Всю ночь я ворочался с боку на бок в огромной кровати. Мне снились фиесты, в конце которых появлялся Хемингуэй и стрелял в воздух из ружья, как наш сторож на цыганской свадьбе.
На другой день (уже 28 сентября) в обед мы пошли в таверну Хемингуэя – в знаменитую “Бодегиту дель Медио”. Это история, которую я люблю вспоминать, потому что она венчала собой одну из самых моих фатальных иллюзий.
Нас встретил сухонький старичок Мартинес – в прошлом основатель и владелец заведения. Помещение напоминало бар из ковбойских фильмов.

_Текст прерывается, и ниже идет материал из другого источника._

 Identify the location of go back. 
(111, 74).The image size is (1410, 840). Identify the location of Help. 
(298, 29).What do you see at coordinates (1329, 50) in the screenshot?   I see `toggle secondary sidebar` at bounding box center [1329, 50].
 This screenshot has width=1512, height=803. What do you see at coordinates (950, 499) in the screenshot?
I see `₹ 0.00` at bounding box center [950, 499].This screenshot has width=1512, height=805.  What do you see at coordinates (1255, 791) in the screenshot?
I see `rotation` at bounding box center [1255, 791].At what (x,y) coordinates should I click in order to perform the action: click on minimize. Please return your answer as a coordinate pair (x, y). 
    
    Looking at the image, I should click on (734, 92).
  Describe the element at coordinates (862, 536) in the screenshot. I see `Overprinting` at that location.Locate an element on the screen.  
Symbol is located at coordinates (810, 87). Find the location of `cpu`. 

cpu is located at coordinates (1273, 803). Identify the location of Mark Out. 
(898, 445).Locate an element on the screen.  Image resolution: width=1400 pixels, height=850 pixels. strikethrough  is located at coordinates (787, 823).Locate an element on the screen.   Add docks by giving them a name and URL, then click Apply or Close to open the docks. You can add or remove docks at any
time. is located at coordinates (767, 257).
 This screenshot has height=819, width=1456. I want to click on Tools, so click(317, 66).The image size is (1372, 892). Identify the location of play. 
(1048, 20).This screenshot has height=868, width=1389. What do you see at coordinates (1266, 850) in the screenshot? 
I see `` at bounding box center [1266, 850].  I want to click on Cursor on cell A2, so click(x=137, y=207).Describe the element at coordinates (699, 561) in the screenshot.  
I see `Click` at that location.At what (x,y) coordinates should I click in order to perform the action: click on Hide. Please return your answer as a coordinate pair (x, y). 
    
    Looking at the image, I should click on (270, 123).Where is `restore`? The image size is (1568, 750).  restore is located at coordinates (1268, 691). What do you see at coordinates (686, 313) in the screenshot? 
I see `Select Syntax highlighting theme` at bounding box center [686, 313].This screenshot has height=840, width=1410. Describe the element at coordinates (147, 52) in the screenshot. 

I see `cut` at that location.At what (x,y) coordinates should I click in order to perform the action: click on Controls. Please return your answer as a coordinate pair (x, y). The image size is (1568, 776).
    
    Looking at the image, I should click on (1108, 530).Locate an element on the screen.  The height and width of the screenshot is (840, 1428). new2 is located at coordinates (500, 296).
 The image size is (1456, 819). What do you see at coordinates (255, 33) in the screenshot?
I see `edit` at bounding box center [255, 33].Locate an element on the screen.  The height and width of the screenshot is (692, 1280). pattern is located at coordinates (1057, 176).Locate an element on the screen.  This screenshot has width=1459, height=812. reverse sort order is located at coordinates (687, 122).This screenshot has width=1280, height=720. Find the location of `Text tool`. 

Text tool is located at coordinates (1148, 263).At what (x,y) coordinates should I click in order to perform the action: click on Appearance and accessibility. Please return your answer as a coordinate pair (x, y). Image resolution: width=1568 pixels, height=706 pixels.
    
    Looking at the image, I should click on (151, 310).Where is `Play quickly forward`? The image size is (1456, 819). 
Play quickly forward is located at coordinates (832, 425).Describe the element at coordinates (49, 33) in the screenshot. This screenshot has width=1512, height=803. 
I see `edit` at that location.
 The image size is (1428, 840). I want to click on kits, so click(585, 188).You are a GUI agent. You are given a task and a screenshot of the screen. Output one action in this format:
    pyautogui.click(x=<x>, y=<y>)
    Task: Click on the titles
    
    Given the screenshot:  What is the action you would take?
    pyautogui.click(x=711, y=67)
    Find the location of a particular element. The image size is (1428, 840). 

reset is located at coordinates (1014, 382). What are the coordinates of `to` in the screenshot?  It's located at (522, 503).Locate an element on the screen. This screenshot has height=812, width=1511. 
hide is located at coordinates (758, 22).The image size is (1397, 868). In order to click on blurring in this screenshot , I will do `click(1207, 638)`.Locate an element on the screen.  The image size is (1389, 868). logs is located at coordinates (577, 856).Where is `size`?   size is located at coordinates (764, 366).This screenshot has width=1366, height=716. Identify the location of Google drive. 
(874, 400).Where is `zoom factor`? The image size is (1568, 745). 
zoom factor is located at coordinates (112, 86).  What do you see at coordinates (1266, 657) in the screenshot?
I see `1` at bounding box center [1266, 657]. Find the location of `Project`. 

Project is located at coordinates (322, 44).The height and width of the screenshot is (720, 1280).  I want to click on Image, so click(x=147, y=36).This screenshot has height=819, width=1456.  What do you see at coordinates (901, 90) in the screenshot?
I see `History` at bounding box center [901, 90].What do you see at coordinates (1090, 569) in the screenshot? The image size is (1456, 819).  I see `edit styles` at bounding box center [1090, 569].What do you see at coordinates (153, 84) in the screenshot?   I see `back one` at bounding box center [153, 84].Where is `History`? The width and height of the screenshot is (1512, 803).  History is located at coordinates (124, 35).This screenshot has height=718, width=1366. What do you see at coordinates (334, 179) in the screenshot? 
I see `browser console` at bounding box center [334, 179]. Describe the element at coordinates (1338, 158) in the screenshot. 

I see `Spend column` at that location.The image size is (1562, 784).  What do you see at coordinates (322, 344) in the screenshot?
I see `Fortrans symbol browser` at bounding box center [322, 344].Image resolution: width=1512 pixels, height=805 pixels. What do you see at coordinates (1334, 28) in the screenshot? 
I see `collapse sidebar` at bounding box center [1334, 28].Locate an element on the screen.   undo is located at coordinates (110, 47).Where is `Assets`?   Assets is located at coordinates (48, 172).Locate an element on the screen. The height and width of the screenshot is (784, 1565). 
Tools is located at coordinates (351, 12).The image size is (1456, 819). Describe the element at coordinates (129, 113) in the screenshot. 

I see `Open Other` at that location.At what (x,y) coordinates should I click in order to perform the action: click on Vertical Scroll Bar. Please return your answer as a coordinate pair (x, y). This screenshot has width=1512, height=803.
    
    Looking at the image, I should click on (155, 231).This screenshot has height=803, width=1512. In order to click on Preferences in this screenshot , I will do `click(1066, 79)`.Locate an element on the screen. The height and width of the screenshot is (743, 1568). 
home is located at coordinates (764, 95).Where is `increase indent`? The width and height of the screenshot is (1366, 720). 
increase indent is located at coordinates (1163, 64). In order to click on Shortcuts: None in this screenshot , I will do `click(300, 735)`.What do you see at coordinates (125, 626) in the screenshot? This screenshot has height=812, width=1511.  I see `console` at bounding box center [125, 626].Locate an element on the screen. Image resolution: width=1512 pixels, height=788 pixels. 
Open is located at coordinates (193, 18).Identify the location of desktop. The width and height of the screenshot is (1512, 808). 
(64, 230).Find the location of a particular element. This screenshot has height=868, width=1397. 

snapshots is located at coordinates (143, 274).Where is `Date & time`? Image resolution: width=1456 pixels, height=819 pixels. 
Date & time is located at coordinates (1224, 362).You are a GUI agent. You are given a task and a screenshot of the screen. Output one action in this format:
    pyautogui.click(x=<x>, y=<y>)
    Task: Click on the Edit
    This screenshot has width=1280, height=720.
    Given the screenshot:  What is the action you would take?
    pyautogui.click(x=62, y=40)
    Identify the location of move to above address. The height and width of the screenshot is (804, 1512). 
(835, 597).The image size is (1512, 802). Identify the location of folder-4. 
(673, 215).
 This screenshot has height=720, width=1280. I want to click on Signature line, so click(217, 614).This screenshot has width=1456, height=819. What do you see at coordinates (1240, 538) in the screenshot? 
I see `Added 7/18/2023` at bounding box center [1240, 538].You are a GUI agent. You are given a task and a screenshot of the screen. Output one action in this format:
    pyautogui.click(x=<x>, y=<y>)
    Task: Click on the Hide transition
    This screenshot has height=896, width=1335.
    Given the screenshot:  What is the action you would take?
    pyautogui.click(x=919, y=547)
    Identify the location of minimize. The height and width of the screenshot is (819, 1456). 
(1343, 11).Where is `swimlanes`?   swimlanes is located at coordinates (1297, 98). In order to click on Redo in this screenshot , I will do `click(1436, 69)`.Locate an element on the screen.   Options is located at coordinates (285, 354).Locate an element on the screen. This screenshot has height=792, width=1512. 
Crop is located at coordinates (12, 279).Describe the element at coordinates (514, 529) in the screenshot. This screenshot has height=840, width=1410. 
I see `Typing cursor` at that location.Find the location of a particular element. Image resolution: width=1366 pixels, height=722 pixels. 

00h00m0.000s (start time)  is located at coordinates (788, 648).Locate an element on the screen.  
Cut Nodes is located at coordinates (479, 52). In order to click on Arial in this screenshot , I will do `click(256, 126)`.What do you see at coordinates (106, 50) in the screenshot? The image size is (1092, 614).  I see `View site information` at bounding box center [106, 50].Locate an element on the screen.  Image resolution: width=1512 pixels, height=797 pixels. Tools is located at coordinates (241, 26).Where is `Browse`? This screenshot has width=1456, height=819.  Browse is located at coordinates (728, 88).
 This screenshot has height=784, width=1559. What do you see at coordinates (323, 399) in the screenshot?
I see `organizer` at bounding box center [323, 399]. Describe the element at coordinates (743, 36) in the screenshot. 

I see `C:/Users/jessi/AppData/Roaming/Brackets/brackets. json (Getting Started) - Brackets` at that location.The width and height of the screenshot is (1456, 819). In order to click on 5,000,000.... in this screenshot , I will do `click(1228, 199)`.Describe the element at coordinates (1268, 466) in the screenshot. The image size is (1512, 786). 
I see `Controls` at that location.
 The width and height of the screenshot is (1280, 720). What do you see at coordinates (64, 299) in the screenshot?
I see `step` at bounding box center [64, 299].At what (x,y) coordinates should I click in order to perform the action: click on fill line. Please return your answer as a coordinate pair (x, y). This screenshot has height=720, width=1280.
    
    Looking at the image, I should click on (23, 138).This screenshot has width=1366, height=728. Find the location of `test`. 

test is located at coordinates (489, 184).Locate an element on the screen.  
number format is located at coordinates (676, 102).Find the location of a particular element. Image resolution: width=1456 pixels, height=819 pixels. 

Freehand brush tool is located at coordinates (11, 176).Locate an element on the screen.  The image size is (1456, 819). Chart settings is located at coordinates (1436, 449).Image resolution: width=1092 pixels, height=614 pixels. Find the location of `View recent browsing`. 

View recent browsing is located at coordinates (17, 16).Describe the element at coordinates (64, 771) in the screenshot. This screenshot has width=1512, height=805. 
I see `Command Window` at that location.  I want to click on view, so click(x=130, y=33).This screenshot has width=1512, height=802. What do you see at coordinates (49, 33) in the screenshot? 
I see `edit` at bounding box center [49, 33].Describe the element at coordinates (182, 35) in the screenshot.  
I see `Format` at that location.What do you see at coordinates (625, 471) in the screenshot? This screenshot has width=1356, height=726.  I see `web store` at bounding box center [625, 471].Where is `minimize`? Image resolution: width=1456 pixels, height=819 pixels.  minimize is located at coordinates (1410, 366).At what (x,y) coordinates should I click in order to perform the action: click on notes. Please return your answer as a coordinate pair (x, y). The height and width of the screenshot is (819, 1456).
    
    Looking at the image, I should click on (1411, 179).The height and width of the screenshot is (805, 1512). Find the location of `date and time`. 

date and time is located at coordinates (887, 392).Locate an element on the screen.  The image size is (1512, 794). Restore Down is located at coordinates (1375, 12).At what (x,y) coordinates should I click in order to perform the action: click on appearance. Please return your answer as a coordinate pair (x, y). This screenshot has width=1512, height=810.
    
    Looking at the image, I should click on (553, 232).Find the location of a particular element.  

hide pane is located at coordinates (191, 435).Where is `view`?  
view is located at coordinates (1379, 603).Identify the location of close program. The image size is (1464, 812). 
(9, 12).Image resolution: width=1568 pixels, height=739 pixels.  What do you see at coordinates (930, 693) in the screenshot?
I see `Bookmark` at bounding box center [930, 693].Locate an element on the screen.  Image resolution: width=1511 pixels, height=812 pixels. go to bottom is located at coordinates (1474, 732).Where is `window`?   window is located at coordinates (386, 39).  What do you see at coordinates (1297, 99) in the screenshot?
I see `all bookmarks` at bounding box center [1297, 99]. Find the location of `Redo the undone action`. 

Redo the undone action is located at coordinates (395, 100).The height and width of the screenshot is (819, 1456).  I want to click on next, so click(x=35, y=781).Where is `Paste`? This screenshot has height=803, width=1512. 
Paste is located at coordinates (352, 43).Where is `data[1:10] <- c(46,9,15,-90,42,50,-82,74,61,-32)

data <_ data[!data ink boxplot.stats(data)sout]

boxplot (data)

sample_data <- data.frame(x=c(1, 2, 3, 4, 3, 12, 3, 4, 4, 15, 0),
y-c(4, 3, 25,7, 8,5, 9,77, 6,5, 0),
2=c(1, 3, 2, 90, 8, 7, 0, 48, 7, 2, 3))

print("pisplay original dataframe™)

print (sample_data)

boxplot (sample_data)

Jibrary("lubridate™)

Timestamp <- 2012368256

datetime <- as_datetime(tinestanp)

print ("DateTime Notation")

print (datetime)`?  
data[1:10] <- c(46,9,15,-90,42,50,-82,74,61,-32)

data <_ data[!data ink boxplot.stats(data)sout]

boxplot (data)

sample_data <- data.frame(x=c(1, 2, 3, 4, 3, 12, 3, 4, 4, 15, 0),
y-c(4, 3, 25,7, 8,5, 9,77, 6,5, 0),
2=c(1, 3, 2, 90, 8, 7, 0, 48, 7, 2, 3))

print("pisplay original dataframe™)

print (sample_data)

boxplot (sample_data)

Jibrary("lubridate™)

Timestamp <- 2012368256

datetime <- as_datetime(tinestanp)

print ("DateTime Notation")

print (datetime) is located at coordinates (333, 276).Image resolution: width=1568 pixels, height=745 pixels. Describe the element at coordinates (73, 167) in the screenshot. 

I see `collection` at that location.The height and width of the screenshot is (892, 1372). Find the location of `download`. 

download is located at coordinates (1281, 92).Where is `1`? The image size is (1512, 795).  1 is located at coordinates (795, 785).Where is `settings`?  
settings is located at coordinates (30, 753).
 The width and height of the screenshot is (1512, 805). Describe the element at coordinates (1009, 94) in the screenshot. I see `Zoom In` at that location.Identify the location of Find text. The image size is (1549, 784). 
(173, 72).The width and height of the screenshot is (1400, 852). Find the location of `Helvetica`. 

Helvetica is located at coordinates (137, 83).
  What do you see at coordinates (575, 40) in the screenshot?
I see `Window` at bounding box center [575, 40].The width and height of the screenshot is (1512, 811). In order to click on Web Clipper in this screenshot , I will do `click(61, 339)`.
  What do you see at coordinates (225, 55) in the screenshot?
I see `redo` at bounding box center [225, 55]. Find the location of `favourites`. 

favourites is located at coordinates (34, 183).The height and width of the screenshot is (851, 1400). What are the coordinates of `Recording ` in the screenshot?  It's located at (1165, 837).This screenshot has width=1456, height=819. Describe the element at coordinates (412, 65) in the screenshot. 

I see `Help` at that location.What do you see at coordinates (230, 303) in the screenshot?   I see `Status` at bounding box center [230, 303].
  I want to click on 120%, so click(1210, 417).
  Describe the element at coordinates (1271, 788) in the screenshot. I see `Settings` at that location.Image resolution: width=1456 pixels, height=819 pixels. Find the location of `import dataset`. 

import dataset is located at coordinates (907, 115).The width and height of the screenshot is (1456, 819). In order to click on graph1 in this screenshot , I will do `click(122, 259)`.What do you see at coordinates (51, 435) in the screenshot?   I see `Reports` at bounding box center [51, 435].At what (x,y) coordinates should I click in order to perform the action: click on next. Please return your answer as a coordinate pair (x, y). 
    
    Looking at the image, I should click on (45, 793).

– Эрнест обычно садился вот сюда… – начал свой рассказ Мартинес. – Он приходил утром выпить по мохито с друзьями. Правда, не всегда ограничивался одним бокалом. Как-то он упал со стула. У него было много друзей. Потому он и подал мне идею открыть “Бодегиту”. “Мартинес, – сказал мне Эрнест, – они постоянно приходят ко мне домой и совершенно не дают работать. Открой-ка ты таверну, чтобы мы собирались там, а не у меня дома!” И когда таверна была открыта, он написал мне стихотворение на стене:
Mi mojito
en-la-Bodegita
y
mi daiquiri
en-el Floridita.
Вот и все стихотворение. Мой мохито в “Бодегите”, а мой дайкири во “Флоридите”. “Флоридитой” называлась соседняя таверна. Дайкири мамби (или просто дайкири) делается из сока половинки лимона, 1 ложки сахара и 42 граммов белого рома. Льда, смолотого в пену, кладется как можно больше. Реклама утверждает, что это самый лучший прохладительный напиток, который вы когда-либо пробовали. Мохито же – это то же самое плюс erba Buena , которая есть не что иное, как мята перечная. В сочетании друг с другом эти простые вещи превратились в некий мистический ритуал. Кажется, что, подобно царю Мидасу, который превращал все, к чему он прикасался, в золото, Хемингуэй превратил все в легенду. И эту тень славы невозможно было стереть. В Париже или в Мадриде любое заведение, в которое когда-либо заходил писатель, спешило этим похвастаться. (Дора даже обнаружила ресторан недалеко от Пласа Майор, на дверях которого висела табличка: “Сюда никогда не заходил Хемингуэй!”).
После того как мы выпили по мохито за барной стойкой, Мартинес отвел нас во внутреннее помещение, где можно было сесть за столик. К потолку на крючке был подвешен стул. И каждый, кто был здесь, как и я, впервые, спрашивал, что это означает. Тогда официант или кто-нибудь из завсегдатаев рассказывал историю про одного журналиста, корреспондента-путешественника, охотника за новостями, который долгое время жил в Гаване, а потом был отправлен на какой-то из европейских фронтов под Гвадалахарой. “Бодегита” к тому времени уже превратилась в его кабинет – или в наблюдательный пункт. И вот журналист попросил Мартинеса проследить, чтобы никто не садился на его стул, пока он не вернется. Старый идальго тут же подвесил стул к потолку. Но журналиста убили. И стул стал памятником, который каждый день рассказывает его историю.